En 1979, lors de l’inauguration de la Télévision Nationale d’Haïti (TNH), Jacques Lemaire, son premier directeur, prononça un discours mémorable devant le chef de l’État et la population haïtienne. Ce discours reflétait l’ambition d’un gouvernement déterminé à doter le pays d’un patrimoine technologique moderne et structuré.
Lemaire évoqua les démarches entreprises pour la mise en place de cette institution : les équipements de production et de diffusion, le site de Boutillier pour desservir la région métropolitaine, ainsi que celui de La Gonâve, destiné à couvrir les villes côtières. Il annonça également des projets d’expansion visant à offrir une couverture nationale avec des réalisations concrètes dès 1980 : le site Bijou pour l’Artibonite, Virgie pour le Nord, et Haut-Piton pour le Nord-Ouest.

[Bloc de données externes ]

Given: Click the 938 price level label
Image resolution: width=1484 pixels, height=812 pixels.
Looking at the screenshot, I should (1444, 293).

Il alla même jusqu’à anticiper l’ère numérique, évoquant une technologie qui permettrait la diffusion à partir d’ordinateurs. Ces déclarations témoignaient d’une vision à long terme et d’une compréhension profonde de l’importance de la TNH comme outil de formation, d’information et d’éducation pour le peuple haïtien.
UNE VISION ÉTEINTE
Aujourd’hui, après 45 ans d’existence, la TNH est devenue l’ombre d’elle-même. Cette vieille institution, autrefois porteuse de promesses, semble s’enliser dans une lente agonie. Les infrastructures sont vétustes, les contenus rarement à la hauteur de leur mission première, et l’institution peine à répondre aux besoins d’une société en constante évolution.

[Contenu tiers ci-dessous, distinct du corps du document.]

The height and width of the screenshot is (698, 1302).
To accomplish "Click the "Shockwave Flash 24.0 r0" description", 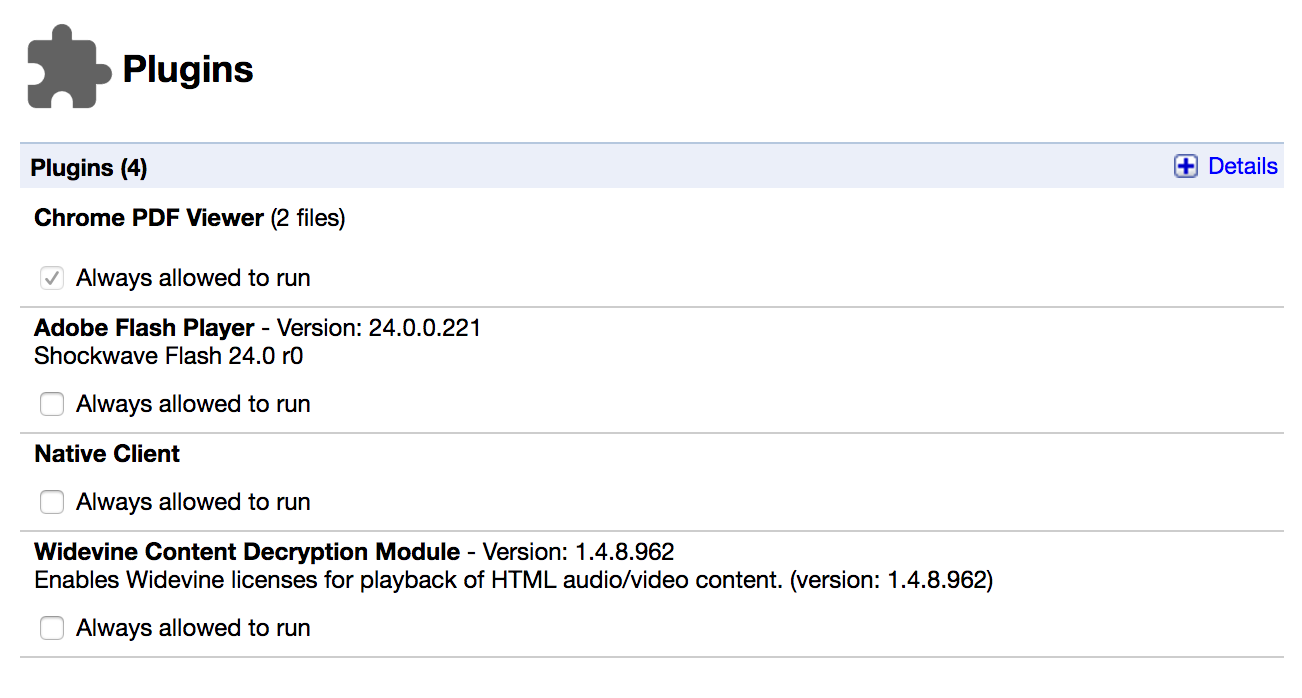I will click(168, 356).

Pire encore, le silence de ses dirigeants face à cette dégradation est assourdissant. Où est la vision ? Où sont les plans stratégiques pour moderniser la TNH et lui permettre de s’adapter à un paysage audiovisuel désormais dominé par les nouvelles technologies ? Pourquoi le Ministère de la Culture et de la Communication, son ministère de tutelle, ne pourrait-il pas, au moins, présenter un discours clair à la population pour expliquer ce que l’on doit attendre de cette institution ?
UN APPEL À LA RENAISSANCE
La TNH n’est pas qu’un simple outil de divertissement. C’est un patrimoine national, un pilier de notre souveraineté culturelle, et un instrument indispensable pour réorienter un peuple en quête de repères. Peut-on laisser mourir un tel héritage sans agir ?

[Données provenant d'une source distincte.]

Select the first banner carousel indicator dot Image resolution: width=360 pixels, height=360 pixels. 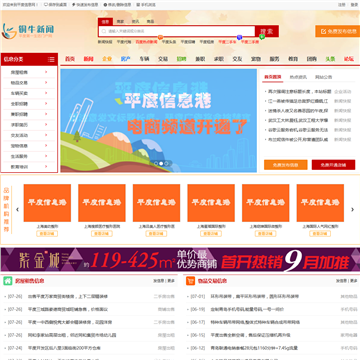coord(156,163)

Il est urgent de réfléchir à la manière de redonner vie à cette institution. Cela passe par des investissements sérieux, une modernisation des équipements, et surtout une vision claire et audacieuse.
La TNH peut encore redevenir une force motrice pour éduquer, informer et unir la population haïtienne. Mais pour cela, elle a besoin de dirigeants inspirés, soutenus par un véritable engagement de l’État et de la société civile.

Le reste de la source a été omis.